Sollte die KI aber von vornherein Kollisionen unter den Entities ausschließen, wäre natürlich nur Player gegen Entities  was auch mit einer Schleife ginge. Hier könnte die TreeMap wieder praktisch sein, weil man nur y-Werte in einem gewissen Intervall betrachten muss.

PS: Zu Delirium könntest du dir den Sourcecode angucken. Aber das ist an vielen Stellen einfach nicht schön, weils unter Zeitdruck und Müdigkeit entstand. (Allerdings ist es bei weitem nicht so zum schämen wie mein letzter Ludum Dare Beitrag, wo ich währenddessen krank war...)


----------



## skappler (28. Mai 2012)

Also die Sortierung stimmt. Hab ich getestet. Es funktioniert auch, außer ich bewege mich geradeaus hoch, wenn ich genau unter dem Gegner stehe. Keine Ahnung warum.
Ich hab ja auch sowas ähnliches wie du mit deinem BaseRect probiert. Jedes Entity hat ein Lower und ein UpperRect (siehe getUpperBounds() und getLowerBounds()). Die Fallunterscheidung klappt dann aber nicht richtig (Untere for Schleife im oberen Code).
Die Kollision mit den Wänden klappt reibungslos (hat mich auch schon EINIGE nerven gekostet). Ich denke daher, dass eben diese Fallunterscheidung Quatsch ist. Wie gesagt ich arbeite da jetz schon so lang dran, dass ich langsam den Überblick verliere und nurnoch sinnlos rumprobiere, deswegen auch der Thread hier. 

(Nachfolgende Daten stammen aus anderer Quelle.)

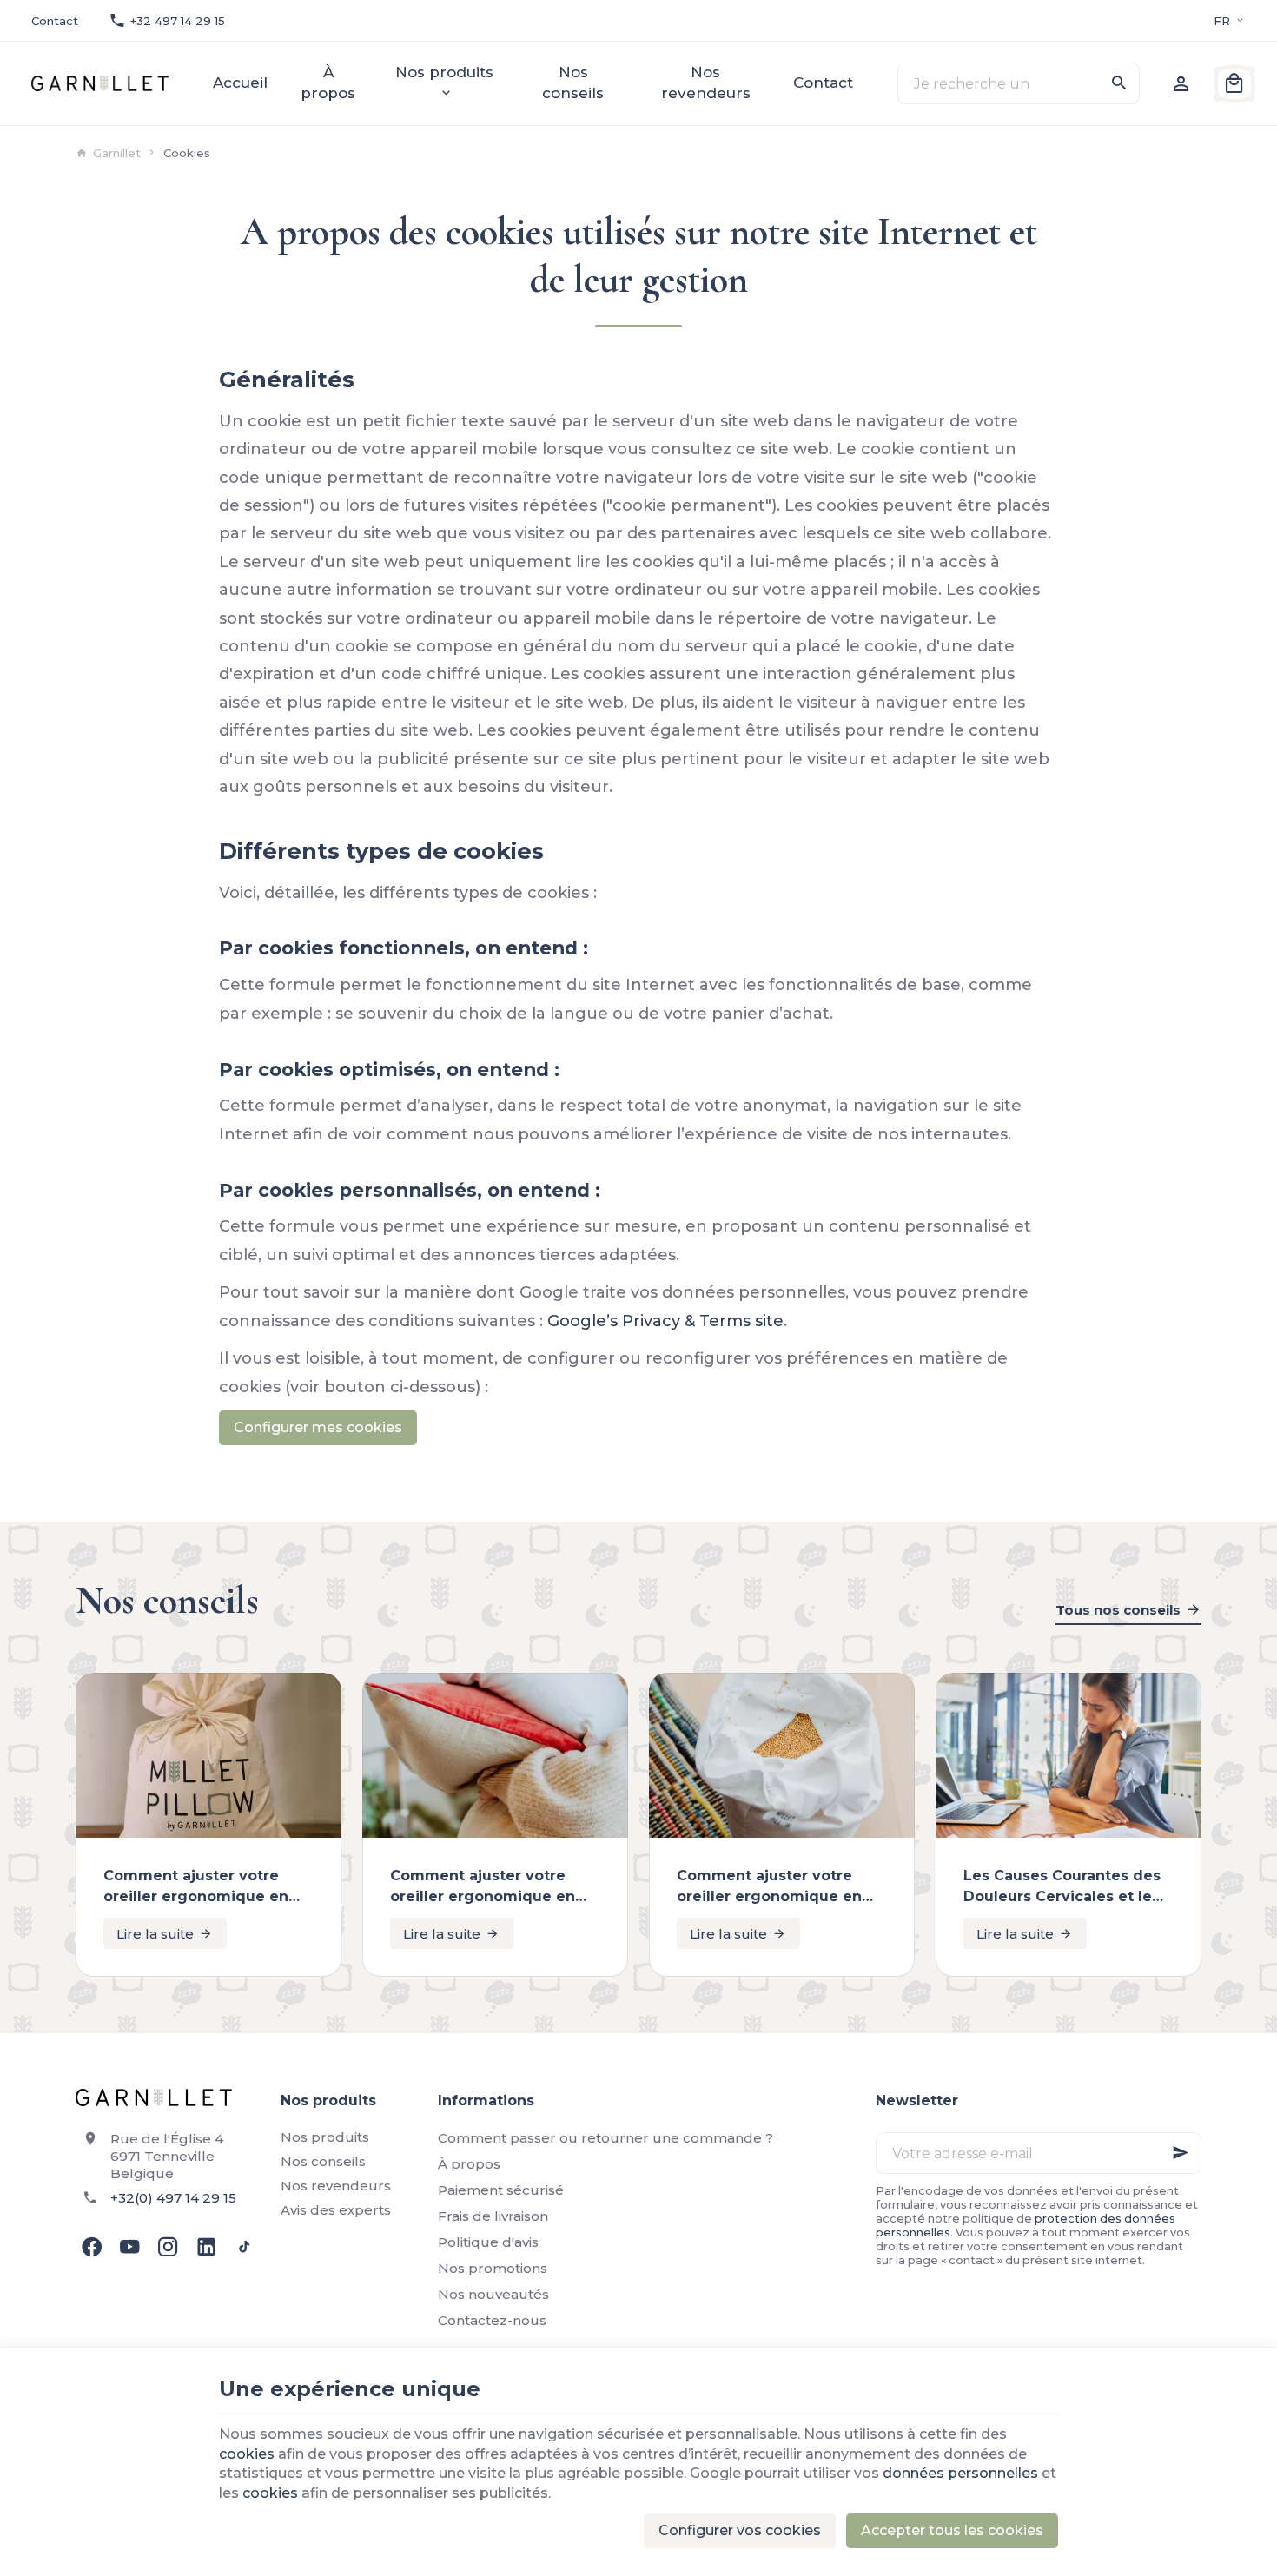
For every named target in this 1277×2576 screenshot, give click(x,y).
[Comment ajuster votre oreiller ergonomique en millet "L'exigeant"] (495, 1755)
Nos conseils (167, 1600)
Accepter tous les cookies (952, 2530)
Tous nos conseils (1118, 1610)
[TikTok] (244, 2246)
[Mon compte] (1181, 83)
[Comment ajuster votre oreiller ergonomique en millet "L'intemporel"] (782, 1755)
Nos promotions (492, 2268)
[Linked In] (206, 2246)
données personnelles (960, 2473)
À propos (469, 2164)
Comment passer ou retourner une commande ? (605, 2138)
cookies (247, 2454)
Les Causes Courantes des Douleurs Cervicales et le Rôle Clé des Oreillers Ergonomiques (1062, 1887)
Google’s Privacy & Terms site (665, 1321)
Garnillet (117, 153)
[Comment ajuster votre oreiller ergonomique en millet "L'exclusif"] (208, 1755)
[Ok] (1180, 2153)
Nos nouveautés (493, 2294)
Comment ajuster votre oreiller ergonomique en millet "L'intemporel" (769, 1887)
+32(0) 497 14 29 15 (173, 2198)
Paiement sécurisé (501, 2190)
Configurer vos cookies (739, 2530)
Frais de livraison (493, 2216)
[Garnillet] (99, 83)
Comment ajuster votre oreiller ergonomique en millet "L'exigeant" (482, 1887)
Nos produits (325, 2137)
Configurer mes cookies (318, 1427)
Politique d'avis (488, 2242)
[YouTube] (129, 2246)
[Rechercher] (1119, 83)
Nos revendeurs (336, 2185)
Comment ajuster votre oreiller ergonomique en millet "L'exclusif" (195, 1887)
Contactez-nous (492, 2320)
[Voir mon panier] (1234, 83)
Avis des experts (336, 2210)
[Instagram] (167, 2246)
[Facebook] (91, 2246)
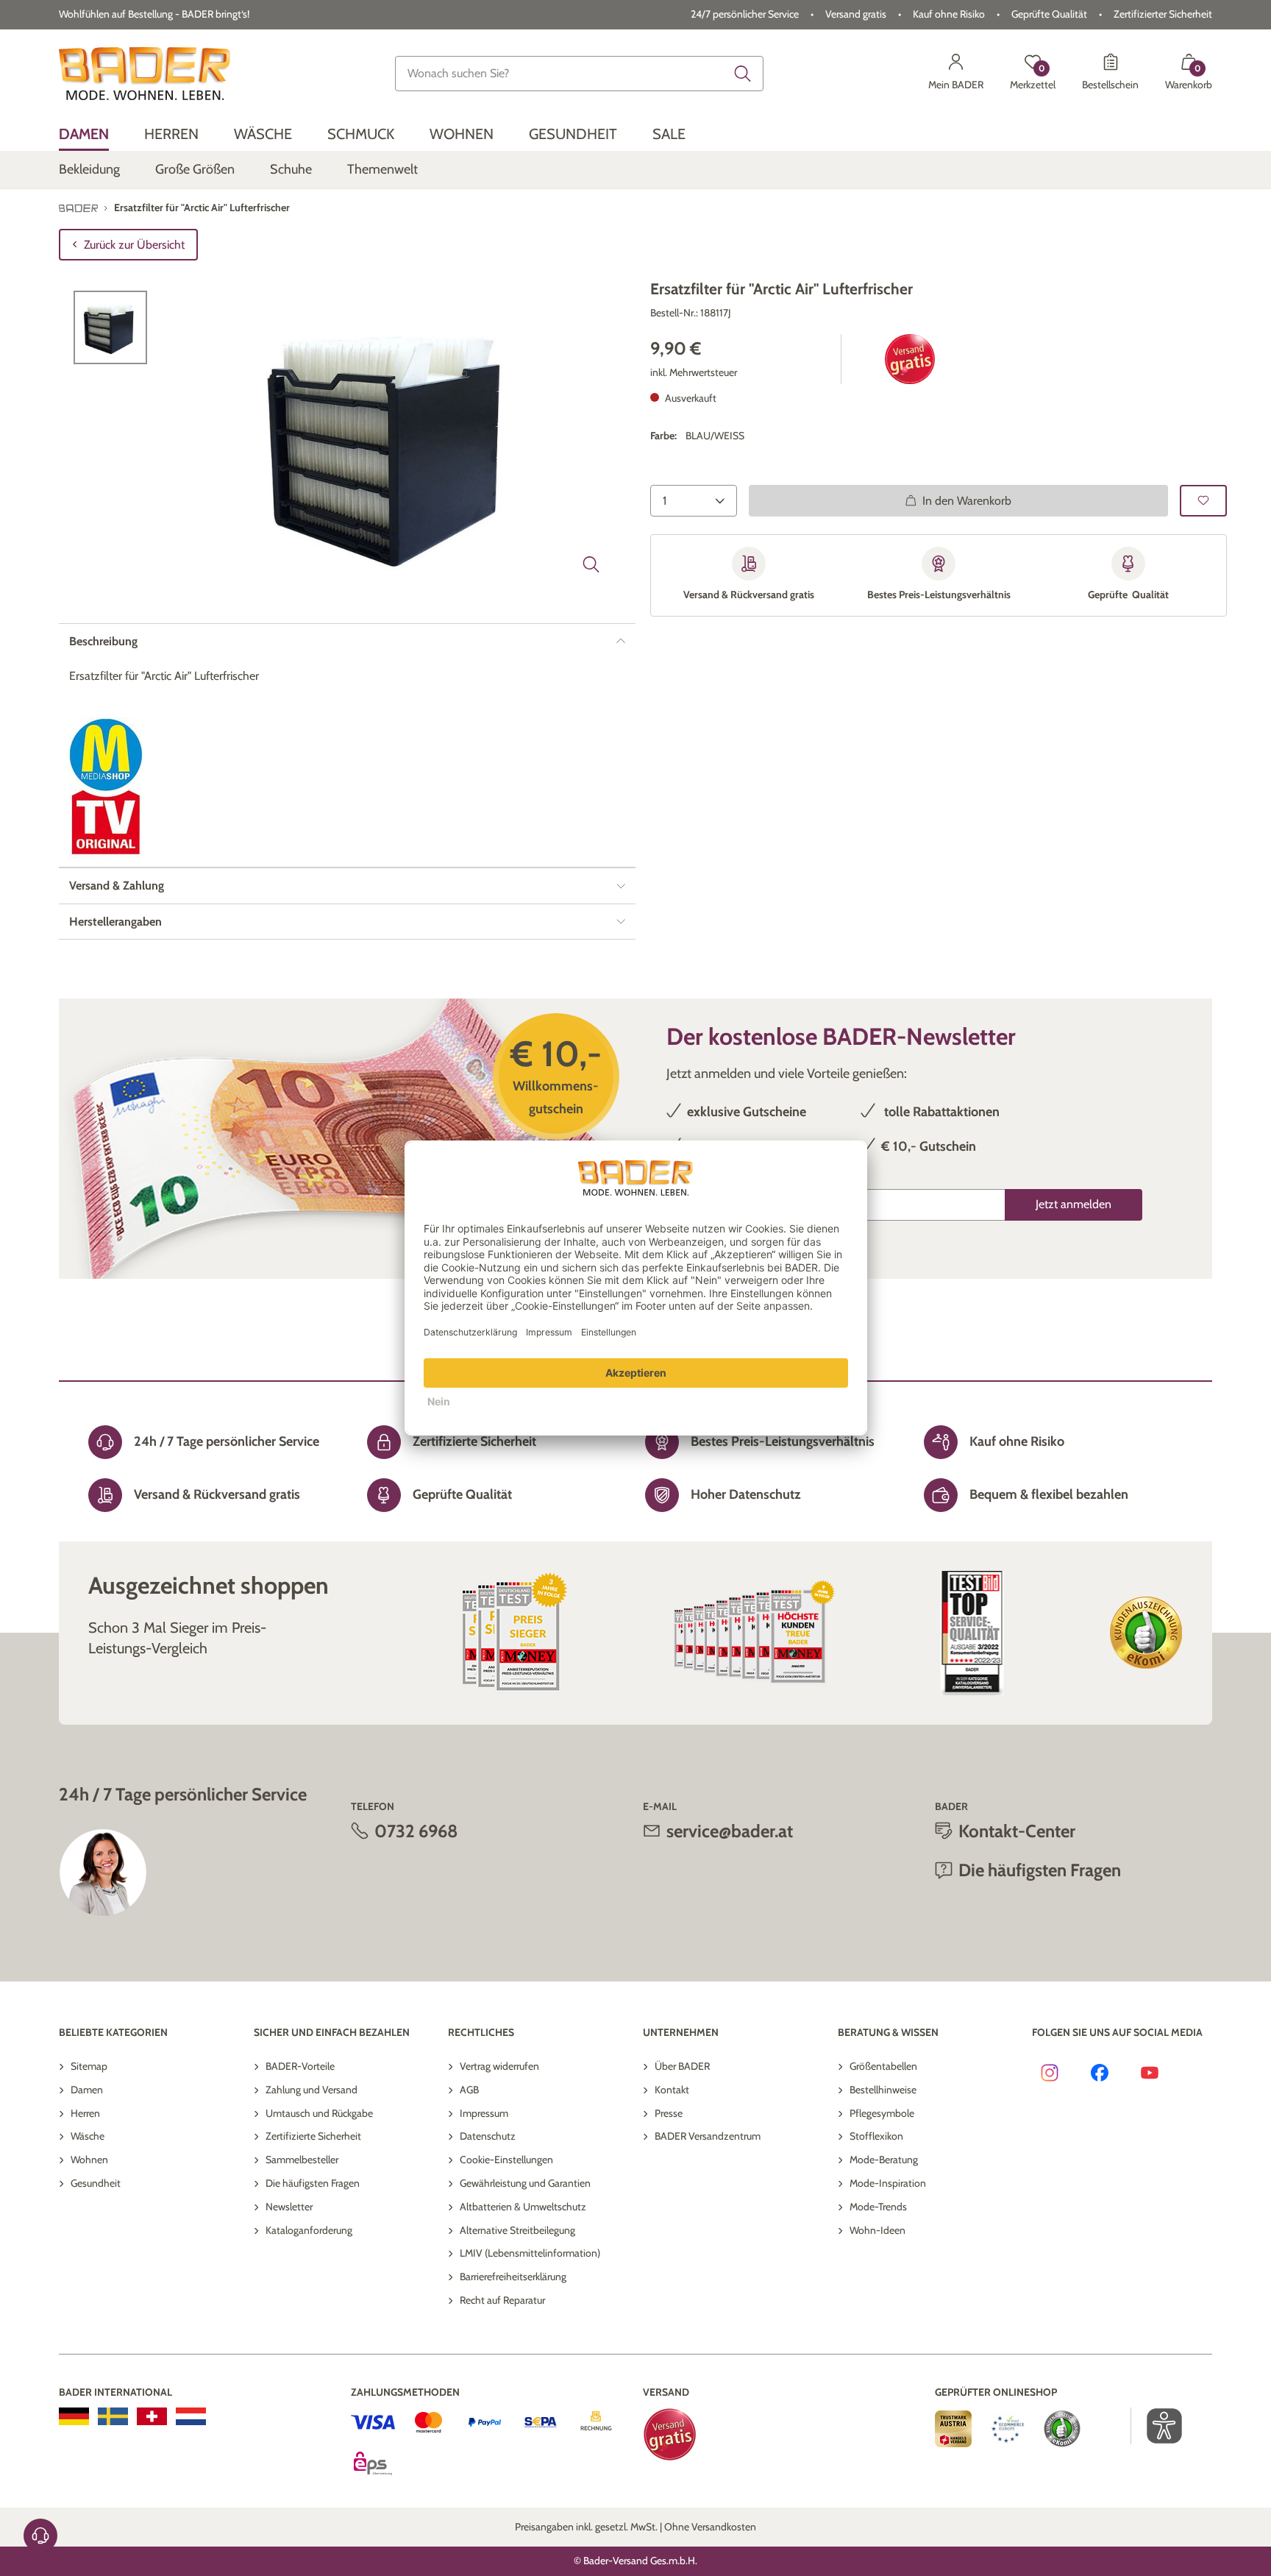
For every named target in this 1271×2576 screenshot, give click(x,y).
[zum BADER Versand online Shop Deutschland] (74, 2416)
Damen (87, 2089)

Um die KI hab ich mir noch keine gedanken gemacht. Ich wollte erstmal die Kollision zum laufen bringen und dann die KI einfach die Kollision benutzen lassen. Ich hab noch überhaupt keine Erfahrung mit KI, wenn es also einfacher ist das so zu regeln, dass die Gegner erst garnicht kollidieren werd ich das wahrscheinlich so machen, auch wenn ich nicht weiß wie 

Über solche Optimierungen wie die Tree-Map oder Laufzeitoptimierungen mach ich mir erst Gedanken wenn das System läuft. Hab ich bis jetzt bei allen Teilen des Spiels gemacht und bin mit der Methode ganz gut gefahren. 

Vielen Dank für deine ausführlihe Antwort!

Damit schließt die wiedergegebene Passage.